Throughout history, there have been many stories about how California got its name. Some believe that the name is rooted from kar-i-farn, a Persian term that means from the elemental or celestial fire used to identify griffins described in Greek myth as "the blazing birds". In the San Francisco Chronicle "Riptides" article by Robert O’Brien, written in March of 1947, many other plausible roots to the name California are described. These range from being named after Julius Caesar’s wife Calpurnia to a Native American word "kali-forno" meaning "high hill" or "native land".
The most commonly believed origin is from a mythical character, Queen Calafia, created by Garci Rodríguez de Montalvo created in his romantic thriller The Adventures of Esplandian, published in 1510. In this fictional tale, Queen Calafia was an Amazon warrior queen who ruled over the island of California. The island was said to have only be inhabited by women, all of whom were dark-skinned and beautiful, though none as beautiful as their queen. She was often referred to having a griffin with her in her travels that she used against her enemies.

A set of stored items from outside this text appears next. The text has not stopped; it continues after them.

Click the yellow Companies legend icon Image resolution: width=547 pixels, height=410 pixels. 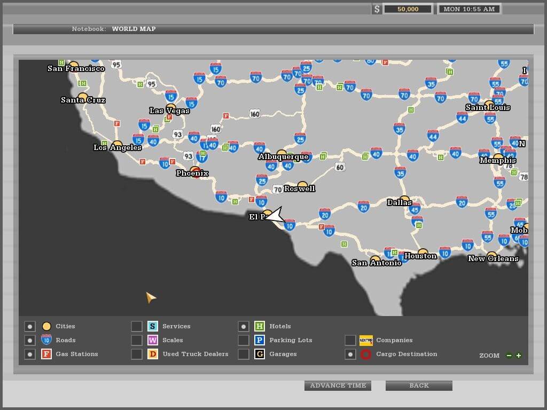[x=366, y=340]

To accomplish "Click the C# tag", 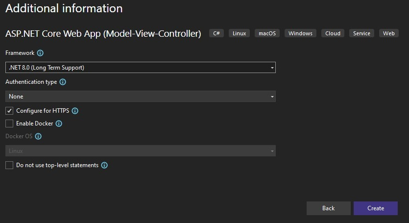I will pyautogui.click(x=217, y=33).
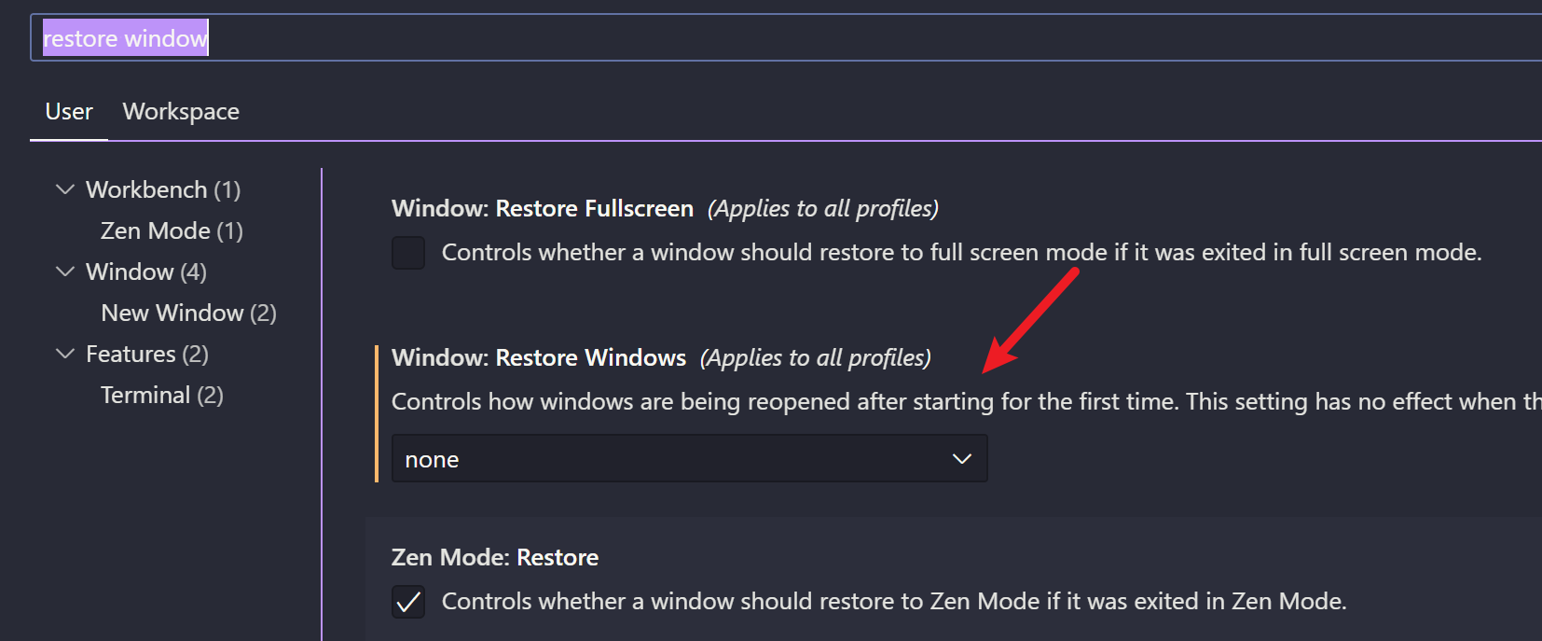Click the Window: Restore Windows setting title
1542x641 pixels.
click(x=539, y=357)
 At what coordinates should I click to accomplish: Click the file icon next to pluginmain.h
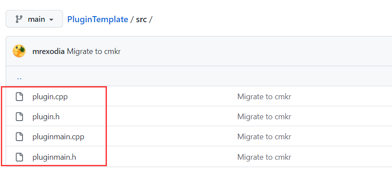click(x=19, y=157)
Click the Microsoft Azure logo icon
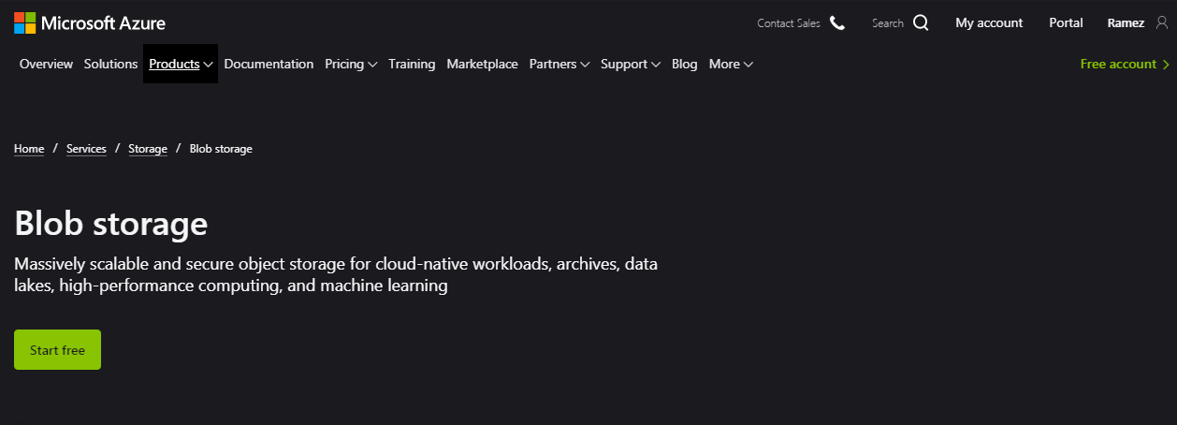Screen dimensions: 1177x425 pyautogui.click(x=25, y=22)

When the Spanish explorers arrived on the California coast, they identified with three parts of the description that Montalvo provided in his story. First, they believed that they landed "on the right hand of the Indies", which is where Montalvo depicted the island of California being. Second, they believed that it was the barren and sandy soil from the story; this soil was supposed to have hidden great stores of gold. Third, they perceived that they had landed on an island, as opposed to a peninsula attached to a large continent.

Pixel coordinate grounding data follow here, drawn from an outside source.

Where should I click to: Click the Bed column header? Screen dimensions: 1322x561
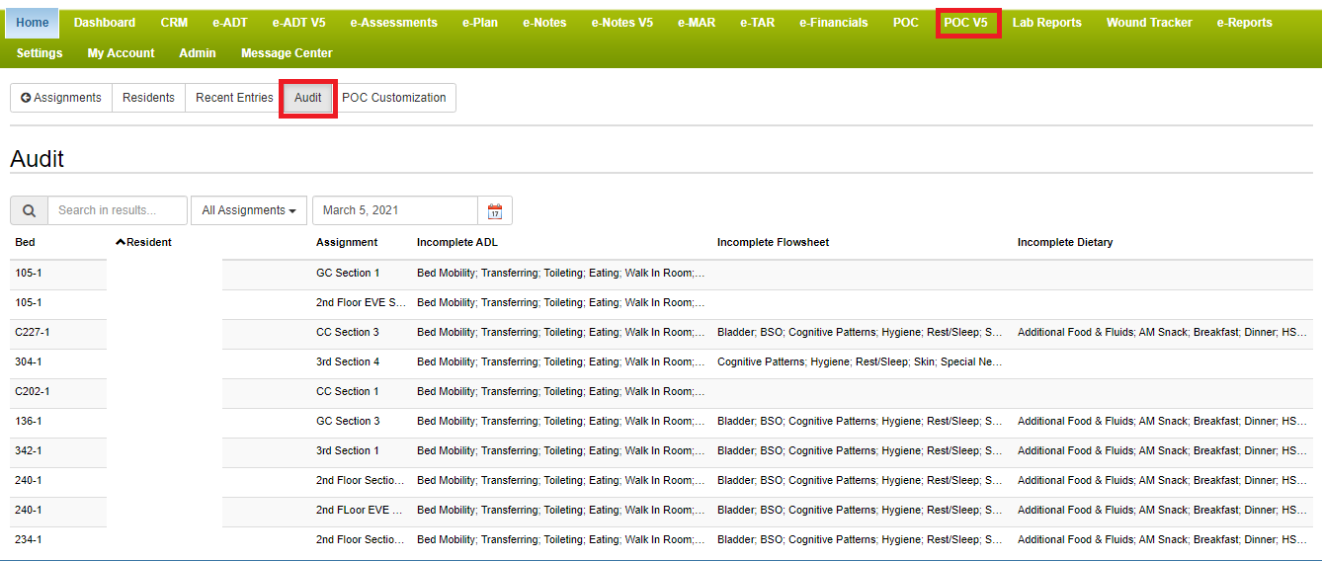tap(25, 242)
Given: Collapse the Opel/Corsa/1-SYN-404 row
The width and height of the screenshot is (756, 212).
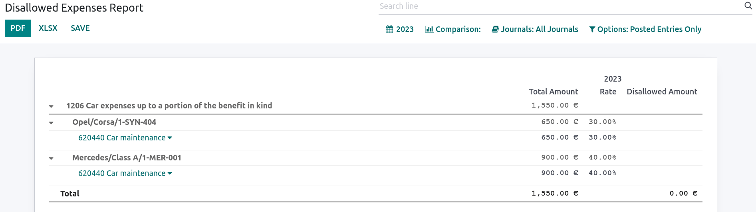Looking at the screenshot, I should 51,123.
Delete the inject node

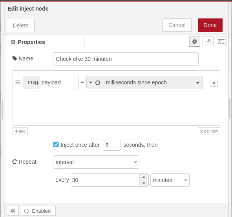[20, 26]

Image: A 1656 map of Sanson's showing North America (with California depicted as an island)
The Growth of the Myth
As time passed and the story of Queen Calafia was repeated, different spellings where created: Califia and Khalifa. Queen Calafia has also adopted as an important icon of California. Whoopi Goldberg portrayed her in the Disney film Golden Dreams, where Calafia was used to guide and encourage people throughout the events of California history.

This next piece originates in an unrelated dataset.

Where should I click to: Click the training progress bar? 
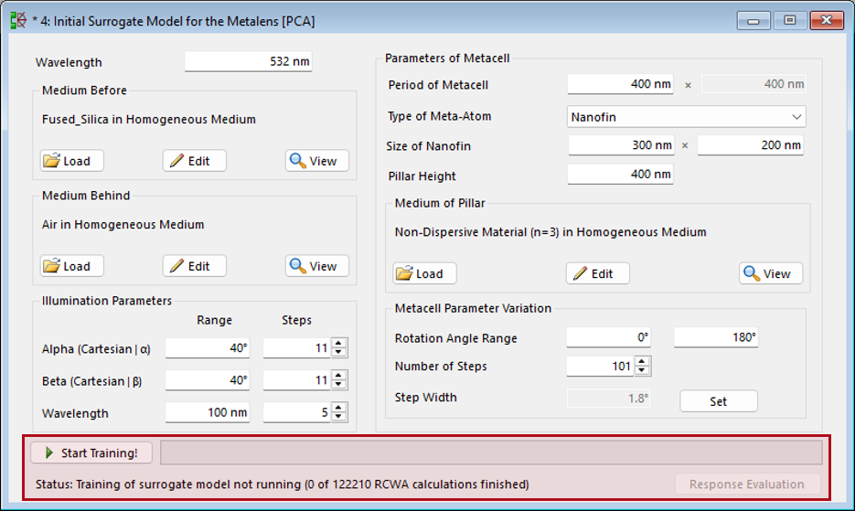491,452
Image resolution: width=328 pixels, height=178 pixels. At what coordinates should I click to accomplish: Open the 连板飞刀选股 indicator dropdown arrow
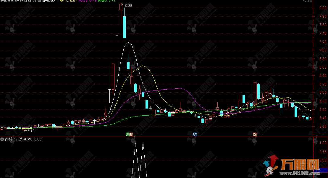pos(2,139)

Many authors have also used the image of Calafia or integrated her into the graphics they use on the cover or inside their books as illustrations. Here is one example:
Image: Mythical Queen Califia with the extinct California Grizzly Bear at her side. Photograph of Califia and bear on Golden Dreams mural: 2007 by Werner Weiss from yesterland.com (reused with permission)
Image: Queen Califia comes to life. Photograph of Califia and bear on "Golden Dreams" mural: 2007 by Werner Weiss from yesterland.com (reused with permission)
Cover Image: (Queen Calafia flying on a griffin). "California the Magic Island" by Doug Hansen.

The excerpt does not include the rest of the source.